[Rows of pointing data]
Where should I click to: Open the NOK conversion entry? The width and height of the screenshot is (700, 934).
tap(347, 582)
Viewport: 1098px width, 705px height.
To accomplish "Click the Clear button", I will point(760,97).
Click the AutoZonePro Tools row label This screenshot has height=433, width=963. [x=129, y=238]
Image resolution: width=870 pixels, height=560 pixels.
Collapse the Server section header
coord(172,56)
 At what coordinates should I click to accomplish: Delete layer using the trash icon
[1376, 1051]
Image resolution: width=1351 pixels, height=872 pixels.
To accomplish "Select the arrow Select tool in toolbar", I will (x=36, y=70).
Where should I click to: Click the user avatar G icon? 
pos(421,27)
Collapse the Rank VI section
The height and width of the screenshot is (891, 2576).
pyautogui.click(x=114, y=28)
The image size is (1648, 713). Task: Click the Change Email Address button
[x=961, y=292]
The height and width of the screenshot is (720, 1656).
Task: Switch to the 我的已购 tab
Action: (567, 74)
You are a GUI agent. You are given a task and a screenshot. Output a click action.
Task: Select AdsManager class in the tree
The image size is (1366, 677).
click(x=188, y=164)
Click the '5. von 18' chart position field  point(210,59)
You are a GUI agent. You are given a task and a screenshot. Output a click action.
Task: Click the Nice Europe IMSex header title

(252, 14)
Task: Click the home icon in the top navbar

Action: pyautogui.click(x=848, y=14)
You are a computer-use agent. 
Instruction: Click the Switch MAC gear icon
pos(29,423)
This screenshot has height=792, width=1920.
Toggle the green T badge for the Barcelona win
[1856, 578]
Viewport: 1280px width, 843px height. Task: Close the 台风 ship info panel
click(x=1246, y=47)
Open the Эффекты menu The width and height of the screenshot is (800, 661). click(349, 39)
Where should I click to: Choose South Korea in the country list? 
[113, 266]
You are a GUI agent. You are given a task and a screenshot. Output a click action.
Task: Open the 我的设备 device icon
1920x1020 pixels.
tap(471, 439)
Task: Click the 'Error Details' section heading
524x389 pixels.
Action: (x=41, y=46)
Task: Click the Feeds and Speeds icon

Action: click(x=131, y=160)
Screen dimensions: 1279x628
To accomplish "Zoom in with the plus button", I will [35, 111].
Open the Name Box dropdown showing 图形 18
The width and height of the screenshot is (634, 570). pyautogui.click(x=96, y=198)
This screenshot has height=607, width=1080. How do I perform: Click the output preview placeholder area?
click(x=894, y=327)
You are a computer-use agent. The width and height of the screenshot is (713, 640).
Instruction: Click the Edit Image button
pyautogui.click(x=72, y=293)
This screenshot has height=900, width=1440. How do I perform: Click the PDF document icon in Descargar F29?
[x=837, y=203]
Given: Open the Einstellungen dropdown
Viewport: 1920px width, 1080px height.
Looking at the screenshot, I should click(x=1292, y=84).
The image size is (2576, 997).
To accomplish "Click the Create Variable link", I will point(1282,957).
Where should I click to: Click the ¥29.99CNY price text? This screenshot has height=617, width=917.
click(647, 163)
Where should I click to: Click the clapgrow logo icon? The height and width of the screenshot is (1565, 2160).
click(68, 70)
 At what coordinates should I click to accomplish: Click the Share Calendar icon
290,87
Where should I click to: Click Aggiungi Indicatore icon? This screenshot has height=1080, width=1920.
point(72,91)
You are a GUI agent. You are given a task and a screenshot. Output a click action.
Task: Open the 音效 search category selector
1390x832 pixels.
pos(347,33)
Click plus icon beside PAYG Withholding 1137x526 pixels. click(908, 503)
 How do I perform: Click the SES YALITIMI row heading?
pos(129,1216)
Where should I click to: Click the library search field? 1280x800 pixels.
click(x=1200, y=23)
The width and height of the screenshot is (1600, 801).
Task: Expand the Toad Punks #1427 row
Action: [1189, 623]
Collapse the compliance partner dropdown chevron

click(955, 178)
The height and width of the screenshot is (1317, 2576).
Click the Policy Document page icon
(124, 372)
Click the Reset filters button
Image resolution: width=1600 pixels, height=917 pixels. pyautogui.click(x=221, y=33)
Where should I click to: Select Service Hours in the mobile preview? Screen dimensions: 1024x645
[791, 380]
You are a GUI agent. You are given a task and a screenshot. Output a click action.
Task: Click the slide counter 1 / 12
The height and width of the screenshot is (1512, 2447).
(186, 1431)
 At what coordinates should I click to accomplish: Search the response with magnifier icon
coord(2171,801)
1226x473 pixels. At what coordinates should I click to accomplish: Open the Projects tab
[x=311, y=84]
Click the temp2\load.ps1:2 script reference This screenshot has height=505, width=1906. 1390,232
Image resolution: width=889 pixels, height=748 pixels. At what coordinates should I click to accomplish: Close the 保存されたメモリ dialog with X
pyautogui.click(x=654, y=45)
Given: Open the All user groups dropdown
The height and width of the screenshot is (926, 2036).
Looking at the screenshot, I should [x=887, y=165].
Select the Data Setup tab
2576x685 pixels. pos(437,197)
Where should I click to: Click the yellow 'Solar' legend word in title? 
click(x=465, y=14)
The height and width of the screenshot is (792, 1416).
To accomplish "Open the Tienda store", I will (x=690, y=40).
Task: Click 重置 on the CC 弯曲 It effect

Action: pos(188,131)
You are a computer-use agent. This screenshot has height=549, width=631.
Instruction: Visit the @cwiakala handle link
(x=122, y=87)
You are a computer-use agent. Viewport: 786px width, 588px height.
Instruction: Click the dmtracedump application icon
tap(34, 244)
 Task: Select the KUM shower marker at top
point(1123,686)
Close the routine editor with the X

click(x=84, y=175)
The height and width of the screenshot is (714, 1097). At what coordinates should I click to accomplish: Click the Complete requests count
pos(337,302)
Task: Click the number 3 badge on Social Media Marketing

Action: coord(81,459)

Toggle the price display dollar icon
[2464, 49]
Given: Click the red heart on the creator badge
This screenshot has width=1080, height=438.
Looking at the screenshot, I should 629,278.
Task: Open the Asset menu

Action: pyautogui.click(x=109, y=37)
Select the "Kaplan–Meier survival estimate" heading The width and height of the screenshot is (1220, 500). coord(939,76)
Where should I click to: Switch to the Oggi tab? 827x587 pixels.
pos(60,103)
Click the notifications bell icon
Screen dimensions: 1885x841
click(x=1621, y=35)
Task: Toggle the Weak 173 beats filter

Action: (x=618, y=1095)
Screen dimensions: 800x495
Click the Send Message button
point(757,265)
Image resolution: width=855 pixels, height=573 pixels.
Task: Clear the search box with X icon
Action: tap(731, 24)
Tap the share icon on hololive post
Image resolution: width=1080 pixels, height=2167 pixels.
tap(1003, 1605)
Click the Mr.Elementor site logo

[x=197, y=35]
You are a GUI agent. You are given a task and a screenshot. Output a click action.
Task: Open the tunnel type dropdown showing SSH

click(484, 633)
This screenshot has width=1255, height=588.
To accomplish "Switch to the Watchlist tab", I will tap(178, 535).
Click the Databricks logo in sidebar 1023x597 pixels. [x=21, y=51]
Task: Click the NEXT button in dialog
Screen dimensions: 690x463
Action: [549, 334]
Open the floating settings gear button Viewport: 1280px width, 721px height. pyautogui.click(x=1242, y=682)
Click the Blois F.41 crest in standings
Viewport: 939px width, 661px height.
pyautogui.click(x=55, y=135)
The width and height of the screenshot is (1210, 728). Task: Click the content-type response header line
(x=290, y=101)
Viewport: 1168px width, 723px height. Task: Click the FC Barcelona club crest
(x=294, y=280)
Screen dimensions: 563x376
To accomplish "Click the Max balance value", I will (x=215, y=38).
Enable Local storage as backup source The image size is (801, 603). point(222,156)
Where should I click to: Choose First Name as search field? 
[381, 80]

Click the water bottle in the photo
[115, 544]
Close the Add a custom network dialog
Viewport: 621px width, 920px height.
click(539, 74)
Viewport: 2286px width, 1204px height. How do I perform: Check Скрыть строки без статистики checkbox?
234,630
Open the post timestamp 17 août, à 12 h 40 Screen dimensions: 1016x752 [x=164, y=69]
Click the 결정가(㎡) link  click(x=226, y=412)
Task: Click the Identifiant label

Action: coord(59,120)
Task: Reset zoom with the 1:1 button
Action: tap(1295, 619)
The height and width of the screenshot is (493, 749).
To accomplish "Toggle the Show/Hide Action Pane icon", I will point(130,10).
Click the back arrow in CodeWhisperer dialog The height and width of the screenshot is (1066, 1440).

--- Exercise prompt ---
Copy the material starting at the line with "Task: Click the Feeds and Speeds icon" and ending at the line with "pyautogui.click(x=72, y=293)", renaming "Edit Image" to "Crop Image" and leaving everything else unchanged.

--- Result for this task ---
Task: Click the Feeds and Speeds icon

Action: click(x=131, y=160)
Screen dimensions: 1279x628
To accomplish "Zoom in with the plus button", I will [35, 111].
Open the Name Box dropdown showing 图形 18
The width and height of the screenshot is (634, 570). pyautogui.click(x=96, y=198)
This screenshot has height=607, width=1080. How do I perform: Click the output preview placeholder area?
click(x=894, y=327)
You are a computer-use agent. The width and height of the screenshot is (713, 640).
Instruction: Click the Crop Image button
pyautogui.click(x=72, y=293)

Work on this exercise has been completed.